The Skims team declined to expand on the possibility of a men’s compression line.
But the expansion might fit right into Kardashian West’s brand.
The inaugural Skims Solutionwear collection came in nine colors that ranged in size from XXS to 4XL and 28 cups sizes. Shapewear extended up to size 5XL. (Since then she’s added the Cotton Collection, Bonded Collection and body accessories, like boob tape and nipple covers in multiple colors.)
Kardashian West also used a lineup of “real women” in lieu of models to promote the brand and show how “Skims empowers them to feel [like] the best version of themselves,” according to the company. The women included plus-size models, childhood friends, family members — like Kourtney Kardashian, Kendall Jenner and mom Kris Jenner — and Alice Marie Johnson, a former inmate who had been serving a life sentence for nonviolent drug charges.

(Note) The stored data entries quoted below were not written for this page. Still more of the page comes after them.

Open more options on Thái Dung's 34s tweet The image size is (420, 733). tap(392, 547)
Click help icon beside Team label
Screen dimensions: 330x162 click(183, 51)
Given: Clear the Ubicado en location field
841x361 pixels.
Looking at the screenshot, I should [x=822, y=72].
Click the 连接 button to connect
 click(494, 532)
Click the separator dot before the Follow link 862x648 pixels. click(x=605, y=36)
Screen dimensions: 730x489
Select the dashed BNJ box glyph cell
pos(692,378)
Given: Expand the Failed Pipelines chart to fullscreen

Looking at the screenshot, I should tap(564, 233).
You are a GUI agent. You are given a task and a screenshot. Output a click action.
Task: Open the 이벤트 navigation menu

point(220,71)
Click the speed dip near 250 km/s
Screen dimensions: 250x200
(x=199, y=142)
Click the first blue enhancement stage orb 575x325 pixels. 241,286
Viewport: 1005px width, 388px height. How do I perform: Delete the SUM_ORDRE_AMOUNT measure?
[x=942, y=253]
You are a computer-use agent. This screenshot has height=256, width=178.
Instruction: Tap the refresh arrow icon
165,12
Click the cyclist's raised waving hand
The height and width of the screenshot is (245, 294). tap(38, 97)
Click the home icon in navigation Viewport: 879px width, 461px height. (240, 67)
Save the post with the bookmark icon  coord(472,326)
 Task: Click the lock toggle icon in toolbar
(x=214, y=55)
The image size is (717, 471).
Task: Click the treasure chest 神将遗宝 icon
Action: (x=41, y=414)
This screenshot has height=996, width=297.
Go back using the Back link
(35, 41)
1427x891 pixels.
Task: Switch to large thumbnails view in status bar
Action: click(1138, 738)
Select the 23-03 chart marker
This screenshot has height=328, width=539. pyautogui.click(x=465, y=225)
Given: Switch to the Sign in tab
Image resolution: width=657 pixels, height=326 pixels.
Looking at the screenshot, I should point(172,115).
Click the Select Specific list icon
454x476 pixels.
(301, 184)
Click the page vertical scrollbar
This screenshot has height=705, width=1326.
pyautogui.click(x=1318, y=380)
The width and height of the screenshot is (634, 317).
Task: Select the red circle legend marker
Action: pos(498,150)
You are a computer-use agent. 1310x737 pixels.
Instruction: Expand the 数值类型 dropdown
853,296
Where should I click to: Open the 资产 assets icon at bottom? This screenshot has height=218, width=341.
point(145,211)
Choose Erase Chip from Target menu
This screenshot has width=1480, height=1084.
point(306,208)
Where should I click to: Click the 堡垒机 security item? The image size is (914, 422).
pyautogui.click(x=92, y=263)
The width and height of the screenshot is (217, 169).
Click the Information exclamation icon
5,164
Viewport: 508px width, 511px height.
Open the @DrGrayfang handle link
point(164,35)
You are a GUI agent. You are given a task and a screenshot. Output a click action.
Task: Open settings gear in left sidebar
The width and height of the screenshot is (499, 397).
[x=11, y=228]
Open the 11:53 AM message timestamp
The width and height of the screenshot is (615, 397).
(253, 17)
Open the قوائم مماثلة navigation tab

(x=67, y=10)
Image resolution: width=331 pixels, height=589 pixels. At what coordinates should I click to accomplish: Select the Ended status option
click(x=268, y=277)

“My brands and products are built with inclusivity and diversity at their core,” Kardashian West wrote on Instagram in July.
The total global shapewear market, which was worth approximately $2 billion last year, could be worth as much as $6.4 billion by 2024, according to some reports.
The market for men’s shapewear — or more commonly called compression wear — however, is slim compared with the women’s market.
Brands like Spanx, RocBodyWear and Leonisa have some options. There are also a number of brands that sell men’s compression wear for working out in, including 2XU and Under Armour. Marshal Cohen, The NPD Group’s chief industry adviser, said the men’s compression wear category is in “replenishment mode.”
“The replenishment business just maintains the business,” Cohen said. “Men are wearing [compression wear] until it wears out and then are buying more.”
That’s a stark contrast from a few years ago, when Cohen said the men’s compression wear business saw double-digit growth. A lack of innovation led to slower sales volumes.
“Guys don’t need more of the same product,” Cohen said. But he added that he does think Kardashian West can succeed in selling shapewear to men, if Skims offers something new.
“If the product is innovative enough, then it will drum up curiosity,” Cohen said. “But if it’s just another celebrity line, then men are not going to buy it. Some of the players in the industry, in the last few years, have basically gotten steeped in tradition.
“But the industry still has a lot of room to grow,” he added.
Kardashian West’s track record shows that she’s an expert in marketing, routinely teasing products on social media and using her digital savvy to communicate with consumers. She launched an infomercial hosted by Kris Jenner and reality stars Kyle Richards and Lisa Rinna.
Meanwhile, the products continue to sell out. The first batch of her Skims was rumored to sell out within minutes of its Sept. 10 launch. Kardashian West has since been posting on social media how other collections, such as the Bonded Collection, have sold out.
If nothing more, Kardashian West’s shapewear line — and possible expansion into men’s compression wear — has got a lot of people talking about shapewear, said Cora Harrington, founder and editor in chief of The Lingerie Addict, a blog on intimates apparel.
“Just because of Kim’s reach, at the very least, a portion of her audience would be interested in, if for no other reason than that her audience is so big,” Harrington said. “It’s not like it’s a business or product that hasn’t been done before. I think the difference would be Kim calling it ‘shapewear’ outright. That might honestly make the category a bit more normalized, or a bit more visible than it is right now. Because I don’t think a lot of people are aware that shapewear for men is a thing.”